Thinking outside the box

Pague seu imposto em dia: A digestão da barbárie e o ajuste fiscal

20 jan 2023, 20:05 - atualizado em 20 jan 2023, 20:09
Impostos - imposto de renda
(Imagem: Pixabay/Steve Buissinne)

No início da semana passada, comecei meu texto diário enviado aos clientes da Empiricus citando a icônica frase do Dr. Ulysses Guimarães, enquanto presidente da Câmara dos Deputados, quando promulgou a Constituição de 1988.

Volto hoje com o trecho porque ele consegue expressar bem o que pensei durante os atos de barbárie em Brasília no dia 8 de janeiro.

“A Constituição certamente não é perfeita.

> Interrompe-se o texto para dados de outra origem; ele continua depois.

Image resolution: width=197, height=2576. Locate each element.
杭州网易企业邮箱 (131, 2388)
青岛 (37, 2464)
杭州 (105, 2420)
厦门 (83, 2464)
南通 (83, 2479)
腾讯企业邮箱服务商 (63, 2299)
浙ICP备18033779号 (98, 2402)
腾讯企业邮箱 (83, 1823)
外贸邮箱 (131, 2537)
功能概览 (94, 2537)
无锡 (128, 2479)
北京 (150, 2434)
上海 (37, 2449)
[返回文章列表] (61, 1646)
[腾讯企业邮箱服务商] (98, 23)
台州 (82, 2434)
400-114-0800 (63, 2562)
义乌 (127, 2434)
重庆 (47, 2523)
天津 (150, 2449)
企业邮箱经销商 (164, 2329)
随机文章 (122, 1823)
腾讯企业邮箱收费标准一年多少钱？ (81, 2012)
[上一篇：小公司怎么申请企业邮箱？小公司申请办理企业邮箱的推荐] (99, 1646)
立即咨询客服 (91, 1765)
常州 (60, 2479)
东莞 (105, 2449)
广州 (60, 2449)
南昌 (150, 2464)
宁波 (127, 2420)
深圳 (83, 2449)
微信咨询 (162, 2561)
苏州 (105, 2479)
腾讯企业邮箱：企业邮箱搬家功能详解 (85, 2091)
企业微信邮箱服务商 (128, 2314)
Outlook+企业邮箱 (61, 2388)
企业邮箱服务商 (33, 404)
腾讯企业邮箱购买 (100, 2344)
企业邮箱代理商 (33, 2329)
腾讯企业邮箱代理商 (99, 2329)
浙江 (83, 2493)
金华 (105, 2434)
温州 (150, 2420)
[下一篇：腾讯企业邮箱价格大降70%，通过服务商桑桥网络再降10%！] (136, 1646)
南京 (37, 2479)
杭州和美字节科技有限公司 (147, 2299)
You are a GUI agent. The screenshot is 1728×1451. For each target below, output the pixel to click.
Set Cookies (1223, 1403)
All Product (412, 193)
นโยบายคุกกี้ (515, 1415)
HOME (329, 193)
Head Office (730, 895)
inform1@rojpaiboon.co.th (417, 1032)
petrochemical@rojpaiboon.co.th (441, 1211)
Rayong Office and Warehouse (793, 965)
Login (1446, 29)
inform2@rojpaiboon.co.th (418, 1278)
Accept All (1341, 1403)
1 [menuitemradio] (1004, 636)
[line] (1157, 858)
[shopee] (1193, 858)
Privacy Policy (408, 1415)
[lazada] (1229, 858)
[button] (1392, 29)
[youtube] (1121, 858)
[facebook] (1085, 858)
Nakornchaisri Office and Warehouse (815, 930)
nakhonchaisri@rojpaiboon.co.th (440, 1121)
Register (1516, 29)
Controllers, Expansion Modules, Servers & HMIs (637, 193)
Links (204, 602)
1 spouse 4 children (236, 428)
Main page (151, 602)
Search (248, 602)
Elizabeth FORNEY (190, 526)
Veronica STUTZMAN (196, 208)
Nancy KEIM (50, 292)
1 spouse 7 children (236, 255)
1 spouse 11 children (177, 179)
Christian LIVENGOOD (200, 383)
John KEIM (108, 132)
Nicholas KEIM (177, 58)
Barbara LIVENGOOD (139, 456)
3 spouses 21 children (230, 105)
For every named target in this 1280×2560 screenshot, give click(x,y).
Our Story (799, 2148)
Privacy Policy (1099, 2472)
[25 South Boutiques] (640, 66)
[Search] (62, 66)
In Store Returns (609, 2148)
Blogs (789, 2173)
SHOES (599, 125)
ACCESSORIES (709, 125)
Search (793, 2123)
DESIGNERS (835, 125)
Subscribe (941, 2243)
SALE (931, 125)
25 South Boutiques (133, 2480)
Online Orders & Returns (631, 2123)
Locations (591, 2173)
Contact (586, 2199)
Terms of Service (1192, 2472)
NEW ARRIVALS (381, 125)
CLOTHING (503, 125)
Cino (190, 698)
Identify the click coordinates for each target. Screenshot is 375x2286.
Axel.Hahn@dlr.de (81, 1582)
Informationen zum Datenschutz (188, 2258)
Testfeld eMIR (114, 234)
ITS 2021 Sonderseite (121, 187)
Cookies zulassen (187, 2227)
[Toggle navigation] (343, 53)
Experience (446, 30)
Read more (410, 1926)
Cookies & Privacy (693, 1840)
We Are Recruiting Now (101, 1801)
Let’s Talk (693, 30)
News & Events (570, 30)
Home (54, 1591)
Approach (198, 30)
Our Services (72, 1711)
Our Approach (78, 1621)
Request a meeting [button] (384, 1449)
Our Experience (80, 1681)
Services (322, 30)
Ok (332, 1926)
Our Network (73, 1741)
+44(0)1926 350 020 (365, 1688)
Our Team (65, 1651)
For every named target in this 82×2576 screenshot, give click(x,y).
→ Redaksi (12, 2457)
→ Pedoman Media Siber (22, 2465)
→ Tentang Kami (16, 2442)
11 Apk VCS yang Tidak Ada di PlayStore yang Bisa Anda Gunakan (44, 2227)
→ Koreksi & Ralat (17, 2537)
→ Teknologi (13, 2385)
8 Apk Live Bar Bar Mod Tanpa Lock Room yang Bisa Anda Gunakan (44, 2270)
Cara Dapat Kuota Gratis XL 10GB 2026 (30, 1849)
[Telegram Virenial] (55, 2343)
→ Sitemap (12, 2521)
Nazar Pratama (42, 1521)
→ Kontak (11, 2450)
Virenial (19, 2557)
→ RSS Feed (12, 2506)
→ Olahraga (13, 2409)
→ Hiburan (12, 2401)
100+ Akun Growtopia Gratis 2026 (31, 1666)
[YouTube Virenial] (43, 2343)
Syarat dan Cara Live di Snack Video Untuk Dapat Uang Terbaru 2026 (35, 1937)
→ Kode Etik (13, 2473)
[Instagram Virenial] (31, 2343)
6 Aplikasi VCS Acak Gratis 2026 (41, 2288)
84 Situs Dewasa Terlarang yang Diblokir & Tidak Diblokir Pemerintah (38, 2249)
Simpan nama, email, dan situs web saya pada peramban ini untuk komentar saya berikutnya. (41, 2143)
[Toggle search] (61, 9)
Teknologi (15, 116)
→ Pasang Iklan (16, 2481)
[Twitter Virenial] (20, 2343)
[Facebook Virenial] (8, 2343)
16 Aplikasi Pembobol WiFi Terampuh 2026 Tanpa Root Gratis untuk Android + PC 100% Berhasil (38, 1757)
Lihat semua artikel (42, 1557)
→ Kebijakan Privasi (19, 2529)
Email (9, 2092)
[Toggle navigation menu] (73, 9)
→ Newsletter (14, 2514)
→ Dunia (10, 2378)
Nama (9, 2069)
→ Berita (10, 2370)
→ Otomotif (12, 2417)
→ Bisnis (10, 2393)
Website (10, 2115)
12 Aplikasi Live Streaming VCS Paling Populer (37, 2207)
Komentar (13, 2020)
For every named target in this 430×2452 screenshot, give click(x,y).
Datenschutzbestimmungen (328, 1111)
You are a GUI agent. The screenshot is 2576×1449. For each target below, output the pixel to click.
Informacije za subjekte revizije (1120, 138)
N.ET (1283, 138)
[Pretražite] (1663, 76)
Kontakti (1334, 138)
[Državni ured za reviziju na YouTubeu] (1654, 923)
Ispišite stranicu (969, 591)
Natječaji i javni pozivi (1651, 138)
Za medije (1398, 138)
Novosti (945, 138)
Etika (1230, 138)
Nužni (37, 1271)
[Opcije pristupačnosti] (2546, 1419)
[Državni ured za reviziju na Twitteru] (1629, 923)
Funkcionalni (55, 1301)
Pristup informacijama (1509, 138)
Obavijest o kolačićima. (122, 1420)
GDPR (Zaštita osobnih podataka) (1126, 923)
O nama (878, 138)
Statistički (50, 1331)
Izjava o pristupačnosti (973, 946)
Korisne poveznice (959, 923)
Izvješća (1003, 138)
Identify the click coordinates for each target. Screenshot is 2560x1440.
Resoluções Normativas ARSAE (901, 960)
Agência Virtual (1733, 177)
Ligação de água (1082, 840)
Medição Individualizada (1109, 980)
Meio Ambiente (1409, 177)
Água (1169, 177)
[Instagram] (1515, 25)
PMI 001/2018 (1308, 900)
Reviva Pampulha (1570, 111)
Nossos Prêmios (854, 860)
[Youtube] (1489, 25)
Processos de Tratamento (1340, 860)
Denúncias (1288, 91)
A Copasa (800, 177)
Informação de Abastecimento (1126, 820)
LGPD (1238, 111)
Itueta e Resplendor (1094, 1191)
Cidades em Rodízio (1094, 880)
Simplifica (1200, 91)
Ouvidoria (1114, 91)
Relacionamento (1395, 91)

Ela própria o confessa ao admitir a reforma. Quanto a ela, discordar, sim. Divergir, sim. Descumprir, jamais. Afrontá-la, nunca. Traidor da Constituição é traidor da Pátria.

Conhecemos o caminho maldito. Rasgar a Constituição, trancar as portas do Parlamento, garrotear a liberdade, mandar os patriotas para a cadeia, o exílio e o cemitério.” – Dr. Ulysses Guimarães

Passaram-se apenas 20 dias de 2023 e já chega a pesar o fato de que o ano esteja apenas começando. Claro, não é de hoje que os ativos brasileiros vêm respondendo às vibrações políticas, se distanciando muitas vezes do humor global.

Portanto, como não poderia deixar de ser, os efeitos dos atos criminosos em Brasília devem se aprofundar nos próximos meses.

De nada tinham de “patriotas” os criminosos que invadiram os principais prédios públicos do país e destruíram materiais artísticos e históricos relevantes da república brasileira.

Tampouco vimos ali conservadores – o conservadorismo clássico abomina qualquer coisa semelhante ao que aconteceu no Brasil naquele fatídico domingo.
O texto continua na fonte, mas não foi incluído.